Le Moscato Passito di Saracena c’est avant tout un savoir-faire, hérité de l’invasion arabe, qui générations après générations a traversé les siècles. Il a risqué de se perdre le siècle dernier. Heureusement, Luigi Viola, le papa de Claudio, Roberto et Alessamdro à qui il a confié la destinée de la Cantine Viola, a relancé dans sa cave la production « commerciale » du Moscato Passito di Saracena il y a plus de vingt ans. Ce savoir-faire consiste en trois phases d’élaboration. Assez tôt dans la saison des vendanges, afin de préserver l’acidité du jus de raisin, les grappes de muscadelle et de Duraca sont vendangées au début du mois de septembre. Les grappes entières sont accrochées à l’aide d’un fils de fer au plafond de la cave pour faire sécher les baies qui se concentrent en sucre et en arômes.

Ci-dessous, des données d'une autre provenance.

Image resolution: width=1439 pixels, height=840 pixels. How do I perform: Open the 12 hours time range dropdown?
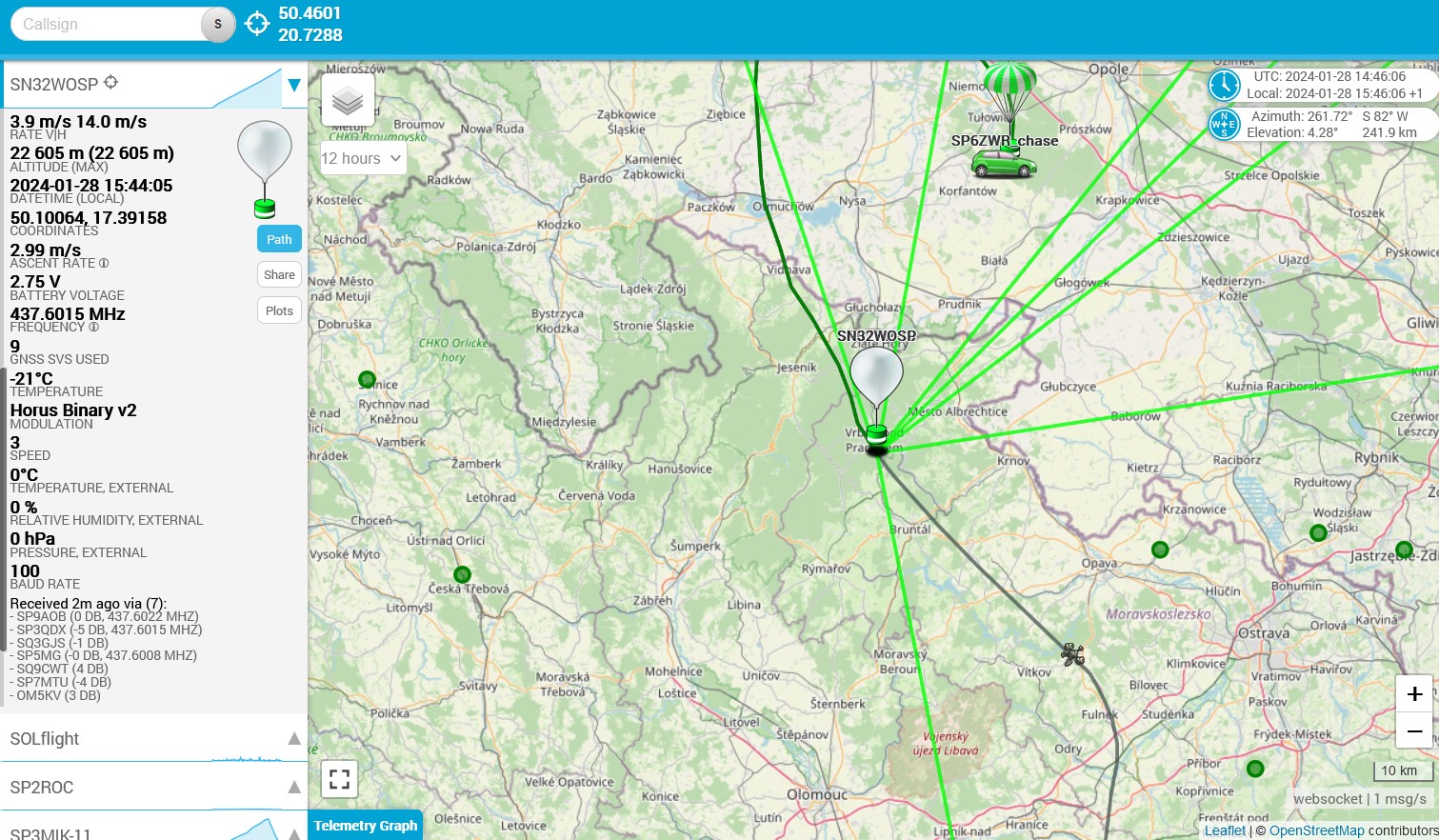[x=362, y=158]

Quatre à cinq semaines plus tard, dans la première partie du mois d’octobre, la guarnaccia et la malvoisie sont vendangés. Le moût est porté à ébullition dans des cuves, chauffées au gaz pendant 24 à 48 heures, avant d’atteindre une concentration en sucre entre 200 et 300 gr. /litre. Ensuite les baies de raisin de muscadelle séchées et égrainées à la main sont ajoutées au moût de guarnacccia et de malvoisie. Commence alors une lente fermentation, sans levure exogène, qui dure près de six mois. Au mois d’avril le vin est conservé un an en cuve d’acier inoxydable avant la mise en bouteille où il patientera une année de plus avant d’être commercialisé. 100 kg. de raisin auront été nécessaires pour obtenir au bout de ce long processus une cinquantaine de bouteille de 50cl. Le prix de 40 à 50€ la bouteille se justifie amplement. La cantina Viola ne produit annuellement que 4.000 bouteilles.

 Dégustation :

Nom “officiel”: Passito Moscato, Cantine Viola, 2017, IGT Calabria.
Cépages : Guarnaccia 50%, Malvasia bianca 50% et 25 kg de Moscatello di Saracena et de Duraca.
Degré d’alcool : 14%

La couleur brune, brillante, aux éclats orangés nous invitent à plonger le nez dans un univers aromatique intense de miel, d’abricot, de figue, de réglisse, de zeste de mandarine, de noix et autres fruits secs. La finale subtilement balsamique est d’une fraicheur et d’une netteté exemplaire. La chauffe du moût a provoqué la concentration des arômes sans perdre l’acidité et donc la fraicheur du moût. Il est conseillé de servir ce vin d’exception dans sa jeunesse pour profiter de la complexité de sa palette aromatique. Température de service : 14°C. Un vin de méditation à boire seule ou accompagné d’une salade de fruits, de desserts préparés à base de fruits secs ou de chocolat. Servi avec un fromage à pâte dure, comme un Pécorino, c’est l’assurance d’un grand moment gastronomique.

Assez paradoxalement vous ne verrez pas sur l’étiquette la mention « Moscato Passito di Saracena », considérée comme illégale, mais bien «Passito Moscato». En effet la réglementation européenne qui suit scrupuleusement les normes de l’O.I.V. (Organisation Internationale de la Vigne et du Vin) se réfère à la définition officielle du Vin : « Le produit issu de la fermentation naturelle du jus de raisin ». Si l’on suit la définition au pied de la lettre, ce « produit «  n’est pas du vin car il est passé par une phase d’ébouillantage et ne peut en aucun cas prétendre à l’Appellation d’Origine Contrôlée de « Moscato Passito di Saracena ».Et pourtant ce vin, auquel Magritte aurait pu consacrer une œuvre, réellement produit exclusivement à Saracena avec des raisins de Saracena n’existe pas. Finalement ce Muscato Passito di Saracena et à qui tous les guides italiens attribuent des notes élogieuses, n’en est que meilleur grâce à ce petit arrière-goût d’illégalité.

Importé en Belgique par Libero à 1950 Kraainem.